» **Instructions**:
1: In the forum thread, how far from the required openings must any portion of a basement be for the basement sprinkler requirement to apply?
2: Reproduce the stretch of the records from the line containing "How do I perform: Copy" through the end of the records, leaving out the pictures.

» **Reading text**:
# 903.2.11.1.3 basement sprinkler requirements



## mtlogcabin (Dec 18, 2014)

[F] 903.2.11.1.3 Basements.

Where any portion of a basement is located more than 75 feet (22 860 mm) from openings required by Section 903.2.11.1, or where walls, partitions or other obstructions are installed that restrict the application of water from hose streams, the basement shall be equipped throughout with an approved automatic sprinkler system.

The highlighted section is new. I have read the commentary and have not quite got my head rapped around when the requirement kicks in.

anybody care to offer a scenario or two.


----------



## JBI (Dec 18, 2014)

Underground parking garage with substantial concrete columns; basements that are partitioned.

That' 2.


----------



## fatboy (Dec 18, 2014)

"or where walls, partitions or other obstructions"

If you have _*any*_ interior wall in the basement, the sprinkler requirement triggers. That's how we are reading it


----------



## cda (Dec 18, 2014)

fatboy said:
			
		

> "or where walls, partitions or other obstructions"If you have _*any*_ interior wall in the basement, the sprinkler requirement triggers. That's how we are reading it


not sure that makes since?


----------



## cda (Dec 18, 2014)

so it looks like it changed from the 09 to the 12.

Does anyone have access to the change proposed to the 2012??


----------



## fatboy (Dec 18, 2014)

To me the idea is the fire folks don't want to try and fight a basement fire around or through walls, if it is wide open, their hose stream can knock it down. JMHO

If you have the time and patience you can go back through the archives on  the ICC site, they have all the gyrations for each code adoption, it's just a pain to get through.


----------



## north star (Dec 18, 2014)

*= & = & =*



My WAG is:

In reading through some of NFPA 13, ...[ IMO  ] it seems to be a dimensional requirement.

I haven't located specific language that states that, but seemingly it is somewhere

between 50 - 75 ft. of an approved hose stream............Any obstructions within that

50 - 75 ft. range would require an approved, alternative sprinkler design for those

spaces [  *RE:* NFPA 13, Ch. 21 - Alternative Sprinkler Designs For Ch. 12 Through 20   ].

I'm still looking tho'...



*= & = & =*


----------



## FM William Burns (Dec 18, 2014)

Fatboy has a pretty good handle on it.  Subterranean spaces present very difficult challenging fire scenarios due to the lack of ventilation and high temperature developing conditions due to the lack of abilities to reduce them through natural or positive pressure ventilation.  Having occupancies where subterranean compartments are created also present difficulties in rescue and survival.  Many firefighters have lost their lives in basements with our most recent in Philly the other day.  Hose stretches into subterranean spaces of greater than 50' decrease the rescue potential.  Fire spread in confined spaces without hose stream advancement abilities can also bring the entire structure down.  This was a successful initiative driven by the fire service representation in the code development process I believe.


----------



## cda (Dec 18, 2014)

north star said:
			
		

> *= & = & =*
> 
> My WAG is:
> 
> ...


Don't think you will find it


----------



## cda (Dec 18, 2014)

Do if you have a basement 30 feet from an opening no sprinklers required

But if you put up one wall that obstructs the spray you have to sprinkle it???


----------



## north star (Dec 18, 2014)

(Text and element pointing records)
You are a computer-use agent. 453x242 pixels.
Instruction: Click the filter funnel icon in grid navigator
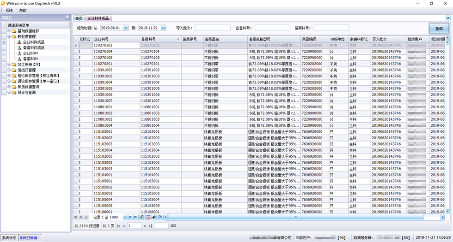(x=141, y=217)
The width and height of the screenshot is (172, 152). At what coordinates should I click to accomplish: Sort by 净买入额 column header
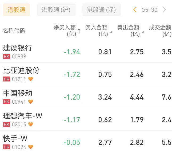[x=67, y=30]
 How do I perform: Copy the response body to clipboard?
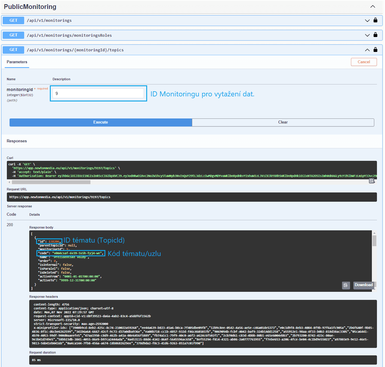[x=346, y=285]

» **Solutions by task**:
1: More than 75 feet (22 860 mm).

2:
 How do I perform: Copy the response body to clipboard?
[x=346, y=285]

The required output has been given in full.